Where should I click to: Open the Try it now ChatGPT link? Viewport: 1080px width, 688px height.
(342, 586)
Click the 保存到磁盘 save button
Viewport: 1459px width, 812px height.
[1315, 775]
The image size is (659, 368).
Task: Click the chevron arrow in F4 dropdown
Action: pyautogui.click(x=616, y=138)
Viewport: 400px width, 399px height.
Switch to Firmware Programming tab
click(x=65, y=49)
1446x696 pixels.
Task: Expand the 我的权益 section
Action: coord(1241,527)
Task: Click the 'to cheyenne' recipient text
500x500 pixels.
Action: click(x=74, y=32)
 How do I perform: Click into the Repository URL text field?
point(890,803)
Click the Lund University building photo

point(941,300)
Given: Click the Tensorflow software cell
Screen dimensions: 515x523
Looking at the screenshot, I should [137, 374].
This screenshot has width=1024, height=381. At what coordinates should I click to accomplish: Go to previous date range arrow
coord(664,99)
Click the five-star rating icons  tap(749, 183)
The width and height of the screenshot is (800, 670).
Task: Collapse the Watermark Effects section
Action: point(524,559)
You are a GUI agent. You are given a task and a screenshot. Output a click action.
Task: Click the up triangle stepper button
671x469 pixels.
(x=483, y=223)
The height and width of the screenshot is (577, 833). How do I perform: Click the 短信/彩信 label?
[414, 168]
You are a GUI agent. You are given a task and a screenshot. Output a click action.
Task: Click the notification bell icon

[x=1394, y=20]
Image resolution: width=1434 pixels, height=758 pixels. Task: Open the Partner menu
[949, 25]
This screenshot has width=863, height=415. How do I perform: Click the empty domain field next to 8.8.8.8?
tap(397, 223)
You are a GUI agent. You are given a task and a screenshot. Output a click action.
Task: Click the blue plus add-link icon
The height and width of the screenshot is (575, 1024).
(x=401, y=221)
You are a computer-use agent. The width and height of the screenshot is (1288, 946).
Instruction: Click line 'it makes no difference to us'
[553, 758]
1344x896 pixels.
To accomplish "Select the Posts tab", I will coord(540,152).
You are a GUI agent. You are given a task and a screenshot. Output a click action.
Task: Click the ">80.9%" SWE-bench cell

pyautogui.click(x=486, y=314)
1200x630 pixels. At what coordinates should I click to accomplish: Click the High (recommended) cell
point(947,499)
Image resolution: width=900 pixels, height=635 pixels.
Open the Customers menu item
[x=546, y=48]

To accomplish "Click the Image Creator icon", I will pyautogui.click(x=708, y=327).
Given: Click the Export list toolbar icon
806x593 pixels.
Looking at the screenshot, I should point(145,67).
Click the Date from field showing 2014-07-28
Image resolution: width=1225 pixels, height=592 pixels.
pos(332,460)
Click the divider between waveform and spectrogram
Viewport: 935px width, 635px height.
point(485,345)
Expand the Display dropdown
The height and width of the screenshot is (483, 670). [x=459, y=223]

=-=-=

> **TASK STATEMENT**:
Return each line of the data above verbatim.

> **TASK OUTPUT**:
Where should I click to: Open the Try it now ChatGPT link? Viewport: 1080px width, 688px height.
(342, 586)
Click the 保存到磁盘 save button
Viewport: 1459px width, 812px height.
[1315, 775]
The image size is (659, 368).
Task: Click the chevron arrow in F4 dropdown
Action: pyautogui.click(x=616, y=138)
Viewport: 400px width, 399px height.
Switch to Firmware Programming tab
click(x=65, y=49)
1446x696 pixels.
Task: Expand the 我的权益 section
Action: coord(1241,527)
Task: Click the 'to cheyenne' recipient text
500x500 pixels.
Action: click(x=74, y=32)
 How do I perform: Click into the Repository URL text field?
point(890,803)
Click the Lund University building photo

point(941,300)
Given: Click the Tensorflow software cell
Screen dimensions: 515x523
Looking at the screenshot, I should [137, 374].
This screenshot has width=1024, height=381. At what coordinates should I click to accomplish: Go to previous date range arrow
coord(664,99)
Click the five-star rating icons  tap(749, 183)
The width and height of the screenshot is (800, 670).
Task: Collapse the Watermark Effects section
Action: point(524,559)
You are a GUI agent. You are given a task and a screenshot. Output a click action.
Task: Click the up triangle stepper button
671x469 pixels.
(x=483, y=223)
The height and width of the screenshot is (577, 833). How do I perform: Click the 短信/彩信 label?
[414, 168]
You are a GUI agent. You are given a task and a screenshot. Output a click action.
Task: Click the notification bell icon

[x=1394, y=20]
Image resolution: width=1434 pixels, height=758 pixels. Task: Open the Partner menu
[949, 25]
This screenshot has width=863, height=415. How do I perform: Click the empty domain field next to 8.8.8.8?
tap(397, 223)
You are a GUI agent. You are given a task and a screenshot. Output a click action.
Task: Click the blue plus add-link icon
The height and width of the screenshot is (575, 1024).
(x=401, y=221)
You are a computer-use agent. The width and height of the screenshot is (1288, 946).
Instruction: Click line 'it makes no difference to us'
[553, 758]
1344x896 pixels.
To accomplish "Select the Posts tab", I will coord(540,152).
You are a GUI agent. You are given a task and a screenshot. Output a click action.
Task: Click the ">80.9%" SWE-bench cell

pyautogui.click(x=486, y=314)
1200x630 pixels. At what coordinates should I click to accomplish: Click the High (recommended) cell
point(947,499)
Image resolution: width=900 pixels, height=635 pixels.
Open the Customers menu item
[x=546, y=48]

To accomplish "Click the Image Creator icon", I will pyautogui.click(x=708, y=327).
Given: Click the Export list toolbar icon
806x593 pixels.
Looking at the screenshot, I should point(145,67).
Click the Date from field showing 2014-07-28
Image resolution: width=1225 pixels, height=592 pixels.
pos(332,460)
Click the divider between waveform and spectrogram
Viewport: 935px width, 635px height.
point(485,345)
Expand the Display dropdown
The height and width of the screenshot is (483, 670). [x=459, y=223]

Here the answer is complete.